Provided information:
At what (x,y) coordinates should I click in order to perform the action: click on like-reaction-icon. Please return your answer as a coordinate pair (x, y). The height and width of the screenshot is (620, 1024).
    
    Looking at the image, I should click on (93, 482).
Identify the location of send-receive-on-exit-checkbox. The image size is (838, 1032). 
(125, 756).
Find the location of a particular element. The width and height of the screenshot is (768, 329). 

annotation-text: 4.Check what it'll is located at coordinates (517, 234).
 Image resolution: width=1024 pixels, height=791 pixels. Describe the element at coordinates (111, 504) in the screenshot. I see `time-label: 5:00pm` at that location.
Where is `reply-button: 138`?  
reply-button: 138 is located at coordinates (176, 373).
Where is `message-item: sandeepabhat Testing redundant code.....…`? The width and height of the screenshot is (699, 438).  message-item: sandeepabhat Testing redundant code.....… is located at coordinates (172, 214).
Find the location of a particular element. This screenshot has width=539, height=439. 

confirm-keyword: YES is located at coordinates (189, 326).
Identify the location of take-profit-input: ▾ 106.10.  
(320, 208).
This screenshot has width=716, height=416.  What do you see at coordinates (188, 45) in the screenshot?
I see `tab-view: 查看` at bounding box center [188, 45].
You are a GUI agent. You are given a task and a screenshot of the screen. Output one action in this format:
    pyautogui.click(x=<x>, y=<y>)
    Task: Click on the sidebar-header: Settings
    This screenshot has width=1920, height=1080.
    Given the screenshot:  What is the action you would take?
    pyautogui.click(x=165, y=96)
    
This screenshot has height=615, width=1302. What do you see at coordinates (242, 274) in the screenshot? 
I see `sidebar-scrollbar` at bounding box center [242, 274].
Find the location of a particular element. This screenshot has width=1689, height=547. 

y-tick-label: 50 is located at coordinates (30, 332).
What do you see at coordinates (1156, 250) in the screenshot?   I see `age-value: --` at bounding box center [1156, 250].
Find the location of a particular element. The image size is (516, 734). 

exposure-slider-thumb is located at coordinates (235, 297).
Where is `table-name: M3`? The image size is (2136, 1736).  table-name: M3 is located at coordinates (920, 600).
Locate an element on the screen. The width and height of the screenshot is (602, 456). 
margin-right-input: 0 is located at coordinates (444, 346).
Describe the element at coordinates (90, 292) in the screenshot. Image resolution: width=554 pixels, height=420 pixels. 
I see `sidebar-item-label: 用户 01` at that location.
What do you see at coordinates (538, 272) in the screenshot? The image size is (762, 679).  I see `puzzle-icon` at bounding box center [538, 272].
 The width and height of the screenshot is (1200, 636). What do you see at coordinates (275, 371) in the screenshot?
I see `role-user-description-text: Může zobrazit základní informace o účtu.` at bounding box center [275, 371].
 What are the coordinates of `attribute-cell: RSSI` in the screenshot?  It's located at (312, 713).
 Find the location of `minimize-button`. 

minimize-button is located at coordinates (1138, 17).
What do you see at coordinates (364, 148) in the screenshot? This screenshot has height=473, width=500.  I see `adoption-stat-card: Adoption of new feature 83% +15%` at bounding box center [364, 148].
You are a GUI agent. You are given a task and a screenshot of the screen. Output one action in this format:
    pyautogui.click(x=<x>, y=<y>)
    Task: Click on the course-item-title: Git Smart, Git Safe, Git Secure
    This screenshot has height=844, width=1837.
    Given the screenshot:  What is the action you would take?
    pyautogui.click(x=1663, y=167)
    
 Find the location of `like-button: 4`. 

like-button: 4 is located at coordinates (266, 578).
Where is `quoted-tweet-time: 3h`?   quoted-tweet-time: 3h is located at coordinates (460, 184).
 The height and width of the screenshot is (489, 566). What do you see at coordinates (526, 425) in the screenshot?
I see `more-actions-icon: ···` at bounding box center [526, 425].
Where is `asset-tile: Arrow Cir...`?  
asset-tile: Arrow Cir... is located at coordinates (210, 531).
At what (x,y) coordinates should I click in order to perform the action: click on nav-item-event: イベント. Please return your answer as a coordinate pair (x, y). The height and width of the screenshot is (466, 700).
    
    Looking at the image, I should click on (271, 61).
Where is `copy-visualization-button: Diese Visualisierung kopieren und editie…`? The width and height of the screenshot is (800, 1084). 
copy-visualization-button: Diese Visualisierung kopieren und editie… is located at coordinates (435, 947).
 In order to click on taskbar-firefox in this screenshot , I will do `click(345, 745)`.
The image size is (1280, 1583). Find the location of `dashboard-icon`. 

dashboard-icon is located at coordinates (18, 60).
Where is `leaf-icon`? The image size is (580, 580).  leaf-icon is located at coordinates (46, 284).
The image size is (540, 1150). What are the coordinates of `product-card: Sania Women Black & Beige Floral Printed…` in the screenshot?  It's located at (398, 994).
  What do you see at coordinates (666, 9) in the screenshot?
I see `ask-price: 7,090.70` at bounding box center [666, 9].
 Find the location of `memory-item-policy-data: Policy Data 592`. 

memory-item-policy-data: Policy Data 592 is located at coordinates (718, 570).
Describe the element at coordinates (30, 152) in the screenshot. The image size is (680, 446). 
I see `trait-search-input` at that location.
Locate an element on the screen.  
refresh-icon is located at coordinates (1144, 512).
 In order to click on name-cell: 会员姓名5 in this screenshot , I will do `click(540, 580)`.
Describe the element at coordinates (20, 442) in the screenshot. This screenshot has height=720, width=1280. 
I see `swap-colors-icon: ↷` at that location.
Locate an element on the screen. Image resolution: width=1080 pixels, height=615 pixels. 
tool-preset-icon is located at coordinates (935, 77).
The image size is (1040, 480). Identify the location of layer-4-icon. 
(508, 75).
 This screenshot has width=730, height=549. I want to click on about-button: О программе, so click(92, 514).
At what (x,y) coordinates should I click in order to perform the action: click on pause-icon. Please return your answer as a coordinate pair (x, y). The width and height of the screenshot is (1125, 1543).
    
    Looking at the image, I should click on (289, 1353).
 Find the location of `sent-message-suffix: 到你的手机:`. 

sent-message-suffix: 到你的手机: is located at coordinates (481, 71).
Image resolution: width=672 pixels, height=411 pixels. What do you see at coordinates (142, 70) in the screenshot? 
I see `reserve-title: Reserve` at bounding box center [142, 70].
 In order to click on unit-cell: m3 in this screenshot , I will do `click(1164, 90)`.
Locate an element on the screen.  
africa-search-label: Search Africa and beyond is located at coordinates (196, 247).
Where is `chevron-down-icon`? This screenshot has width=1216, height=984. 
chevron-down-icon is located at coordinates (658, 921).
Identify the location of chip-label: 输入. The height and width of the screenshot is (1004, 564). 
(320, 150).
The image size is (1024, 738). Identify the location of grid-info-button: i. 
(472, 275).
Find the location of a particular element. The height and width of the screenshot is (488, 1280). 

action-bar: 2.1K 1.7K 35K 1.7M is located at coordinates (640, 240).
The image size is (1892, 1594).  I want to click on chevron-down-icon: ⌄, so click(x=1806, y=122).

Exercise brief: Put the lines above into a JSON list of strings, with one string per line and blank lines left out.

Answer for this exercise:
[
  "At what (x,y) coordinates should I click in order to perform the action: click on like-reaction-icon. Please return your answer as a coordinate pair (x, y). The height and width of the screenshot is (620, 1024).",
  "    Looking at the image, I should click on (93, 482).",
  "Identify the location of send-receive-on-exit-checkbox. The image size is (838, 1032). ",
  "(125, 756).",
  "Find the location of a particular element. The width and height of the screenshot is (768, 329). ",
  "annotation-text: 4.Check what it'll is located at coordinates (517, 234).",
  " Image resolution: width=1024 pixels, height=791 pixels. Describe the element at coordinates (111, 504) in the screenshot. I see `time-label: 5:00pm` at that location.",
  "Where is `reply-button: 138`?  ",
  "reply-button: 138 is located at coordinates (176, 373).",
  "Where is `message-item: sandeepabhat Testing redundant code.....…`? The width and height of the screenshot is (699, 438).  message-item: sandeepabhat Testing redundant code.....… is located at coordinates (172, 214).",
  "Find the location of a particular element. This screenshot has width=539, height=439. ",
  "confirm-keyword: YES is located at coordinates (189, 326).",
  "Identify the location of take-profit-input: ▾ 106.10.  ",
  "(320, 208).",
  "This screenshot has width=716, height=416.  What do you see at coordinates (188, 45) in the screenshot?",
  "I see `tab-view: 查看` at bounding box center [188, 45].",
  "You are a GUI agent. You are given a task and a screenshot of the screen. Output one action in this format:",
  "    pyautogui.click(x=<x>, y=<y>)",
  "    Task: Click on the sidebar-header: Settings",
  "    This screenshot has width=1920, height=1080.",
  "    Given the screenshot:  What is the action you would take?",
  "    pyautogui.click(x=165, y=96)",
  "This screenshot has height=615, width=1302. What do you see at coordinates (242, 274) in the screenshot? ",
  "I see `sidebar-scrollbar` at bounding box center [242, 274].",
  "Find the location of a particular element. This screenshot has width=1689, height=547. ",
  "y-tick-label: 50 is located at coordinates (30, 332).",
  "What do you see at coordinates (1156, 250) in the screenshot?   I see `age-value: --` at bounding box center [1156, 250].",
  "Find the location of a particular element. The image size is (516, 734). ",
  "exposure-slider-thumb is located at coordinates (235, 297).",
  "Where is `table-name: M3`? The image size is (2136, 1736).  table-name: M3 is located at coordinates (920, 600).",
  "Locate an element on the screen. The width and height of the screenshot is (602, 456). ",
  "margin-right-input: 0 is located at coordinates (444, 346).",
  "Describe the element at coordinates (90, 292) in the screenshot. Image resolution: width=554 pixels, height=420 pixels. ",
  "I see `sidebar-item-label: 用户 01` at that location.",
  "What do you see at coordinates (538, 272) in the screenshot? The image size is (762, 679).  I see `puzzle-icon` at bounding box center [538, 272].",
  " The width and height of the screenshot is (1200, 636). What do you see at coordinates (275, 371) in the screenshot?",
  "I see `role-user-description-text: Může zobrazit základní informace o účtu.` at bounding box center [275, 371].",
  " What are the coordinates of `attribute-cell: RSSI` in the screenshot?  It's located at (312, 713).",
  " Find the location of `minimize-button`. ",
  "minimize-button is located at coordinates (1138, 17).",
  "What do you see at coordinates (364, 148) in the screenshot? This screenshot has height=473, width=500.  I see `adoption-stat-card: Adoption of new feature 83% +15%` at bounding box center [364, 148].",
  "You are a GUI agent. You are given a task and a screenshot of the screen. Output one action in this format:",
  "    pyautogui.click(x=<x>, y=<y>)",
  "    Task: Click on the course-item-title: Git Smart, Git Safe, Git Secure",
  "    This screenshot has height=844, width=1837.",
  "    Given the screenshot:  What is the action you would take?",
  "    pyautogui.click(x=1663, y=167)",
  " Find the location of `like-button: 4`. ",
  "like-button: 4 is located at coordinates (266, 578).",
  "Where is `quoted-tweet-time: 3h`?   quoted-tweet-time: 3h is located at coordinates (460, 184).",
  " The height and width of the screenshot is (489, 566). What do you see at coordinates (526, 425) in the screenshot?",
  "I see `more-actions-icon: ···` at bounding box center [526, 425].",
  "Where is `asset-tile: Arrow Cir...`?  ",
  "asset-tile: Arrow Cir... is located at coordinates (210, 531).",
  "At what (x,y) coordinates should I click in order to perform the action: click on nav-item-event: イベント. Please return your answer as a coordinate pair (x, y). The height and width of the screenshot is (466, 700).",
  "    Looking at the image, I should click on (271, 61).",
  "Where is `copy-visualization-button: Diese Visualisierung kopieren und editie…`? The width and height of the screenshot is (800, 1084). ",
  "copy-visualization-button: Diese Visualisierung kopieren und editie… is located at coordinates (435, 947).",
  " In order to click on taskbar-firefox in this screenshot , I will do `click(345, 745)`.",
  "The image size is (1280, 1583). Find the location of `dashboard-icon`. ",
  "dashboard-icon is located at coordinates (18, 60).",
  "Where is `leaf-icon`? The image size is (580, 580).  leaf-icon is located at coordinates (46, 284).",
  "The image size is (540, 1150). What are the coordinates of `product-card: Sania Women Black & Beige Floral Printed…` in the screenshot?  It's located at (398, 994).",
  "  What do you see at coordinates (666, 9) in the screenshot?",
  "I see `ask-price: 7,090.70` at bounding box center [666, 9].",
  " Find the location of `memory-item-policy-data: Policy Data 592`. ",
  "memory-item-policy-data: Policy Data 592 is located at coordinates (718, 570).",
  "Describe the element at coordinates (30, 152) in the screenshot. The image size is (680, 446). ",
  "I see `trait-search-input` at that location.",
  "Locate an element on the screen.  ",
  "refresh-icon is located at coordinates (1144, 512).",
  " In order to click on name-cell: 会员姓名5 in this screenshot , I will do `click(540, 580)`.",
  "Describe the element at coordinates (20, 442) in the screenshot. This screenshot has height=720, width=1280. ",
  "I see `swap-colors-icon: ↷` at that location.",
  "Locate an element on the screen. Image resolution: width=1080 pixels, height=615 pixels. ",
  "tool-preset-icon is located at coordinates (935, 77).",
  "The image size is (1040, 480). Identify the location of layer-4-icon. ",
  "(508, 75).",
  " This screenshot has width=730, height=549. I want to click on about-button: О программе, so click(92, 514).",
  "At what (x,y) coordinates should I click in order to perform the action: click on pause-icon. Please return your answer as a coordinate pair (x, y). The width and height of the screenshot is (1125, 1543).",
  "    Looking at the image, I should click on (289, 1353).",
  " Find the location of `sent-message-suffix: 到你的手机:`. ",
  "sent-message-suffix: 到你的手机: is located at coordinates (481, 71).",
  "Image resolution: width=672 pixels, height=411 pixels. What do you see at coordinates (142, 70) in the screenshot? ",
  "I see `reserve-title: Reserve` at bounding box center [142, 70].",
  " In order to click on unit-cell: m3 in this screenshot , I will do `click(1164, 90)`.",
  "Locate an element on the screen.  ",
  "africa-search-label: Search Africa and beyond is located at coordinates (196, 247).",
  "Where is `chevron-down-icon`? This screenshot has width=1216, height=984. ",
  "chevron-down-icon is located at coordinates (658, 921).",
  "Identify the location of chip-label: 输入. The height and width of the screenshot is (1004, 564). ",
  "(320, 150).",
  "The image size is (1024, 738). Identify the location of grid-info-button: i. ",
  "(472, 275).",
  "Find the location of a particular element. The height and width of the screenshot is (488, 1280). ",
  "action-bar: 2.1K 1.7K 35K 1.7M is located at coordinates (640, 240).",
  "The image size is (1892, 1594).  I want to click on chevron-down-icon: ⌄, so click(x=1806, y=122)."
]